I should add that wind and solar generation have been cheaper than fossil fuels (even without counting externalities) for almost a decade. But the big issue was how to handle usage peaks and generation dips (when the sun is down or winds are mild). That problem is well within our grasp now with the emergence of Na-ion batteries. These are like lithium batteries, except they are 100% safe and are made almost entirely of very cheap, plentiful elements. We are nearing the point where we can deploy these batteries at scale throughout the grid. It will require billions of dollars of capital investment, but we just saw Musk/DOGE waste almost $30 billion in 90 days. Why aren't we putting that money into solutions that will help EVERYBODY.
NNadir
(36,419 posts)Last edited Sun Aug 3, 2025, 03:56 PM - Edit history (2)
To me the implications of the data shown in my post is fairly obvious. My major concern is with the observed crisis of extreme global heating.
If there are people who can't "follow" this, that the trillions of dollars squandered on solar and wind have done zero, zilch, nothing, nada, to address the observed extreme global heating, I cannot help them.
Speaking of zero, my contention is that the amount of fossil fuels that should be combusted, the energy derived from them, should be zero. I'm not OK with saying burning less of them is OK nor am I OK with mining the shit out of the planet and industrialization of vast stretches of wilderness to make industrial parks for so called "renewable energy" (which isn't actually "renewable" ).
Again, if someone can't "follow" these relatively straight forward views, I'm at a loss to help them do so.
As for this "cheaper" bullshit claim, it is only made by selective attention. There is a cool paper - which may be impossible to follow without some basic business math - on what is called LFSCOE, that I was reading this morning:
Use and Abuse of the LCOE: A Market-Based Valuation Framework
If one actually "follows" what is going on in the world - and I claim that I do - one might be aware of the cost of energy in Europe this winter during a recent Dunklefluate event, when all of Europe was bitching and moaning about German energy policies, policies that in my view were ill thought out, destructive to the environment and placed an immoral burden on the poor.
I covered it here:
Germany's Weak Winds Trigger a Record Surge in Gas Fired Power.
The Norwegian Energy Minister States It Bluntly: "It's an absolute shit situation."
Is Germany Responsible for High European Electricity Prices?
German Energy Policies (Directly/Indirectly) Lead to the Collapse of Norway's Government.
I've been at DU since November of 2002. I've heard all the chants about so called "renewable energy" including the "it's cheap" nonsense. All of these delusional half truths have led us to where we are, a burning planet. During my tenure here, as of this writing, the increase in the concentration of dangerous fossil fuel waste from the day I joined DU is 54.84 ppm. I do "follow" these numbers, religiously, because I'm not into handwaving. I actually give a shit.

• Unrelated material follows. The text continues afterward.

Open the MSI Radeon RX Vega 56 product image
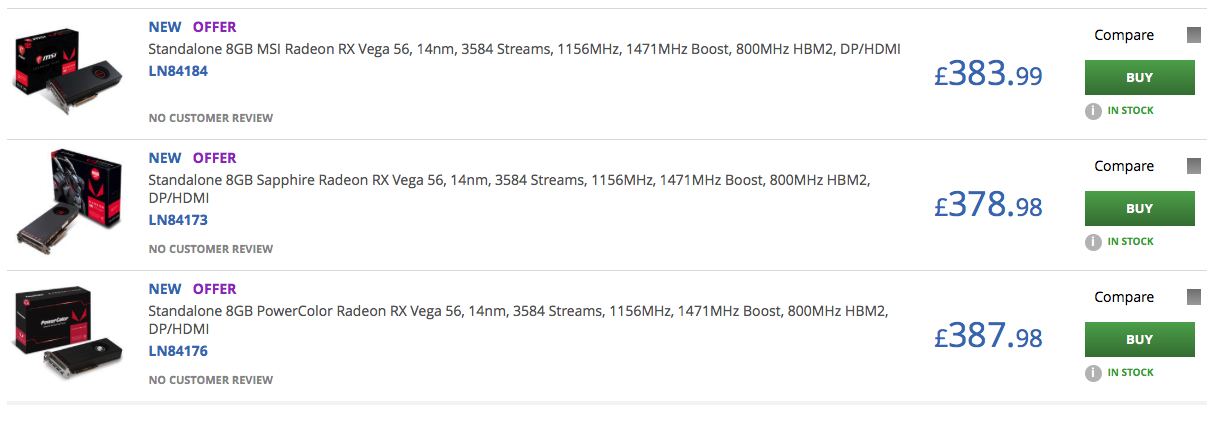This screenshot has height=425, width=1224. coord(68,72)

A burning planet is very, very, very expensive, way more expensive than electricity during Dunkelflaute. So called "renewable energy" has done nothing to address this reality, and the planet cannot afford it.
Have a pleasant afternoon.
Bluetus
(1,420 posts)Last edited Sun Aug 3, 2025, 06:32 PM - Edit history (1)
Can you put your main point of contention in a single sentence of fewer than 40 words?
It seems to me, your main gripe may be that you don't believe that wind and solar are, in fact, cheaper than burning fossil fuels. That would be completely false, even without including the massive externalities of burning the fossil fuels. If you are trying to make some other point, please state it succinctly so that somebody like me, with obviously inferior brainpower, might understand.
NNadir
(36,419 posts)Again, if someone can't follow them, I can't help them. They're straight forward.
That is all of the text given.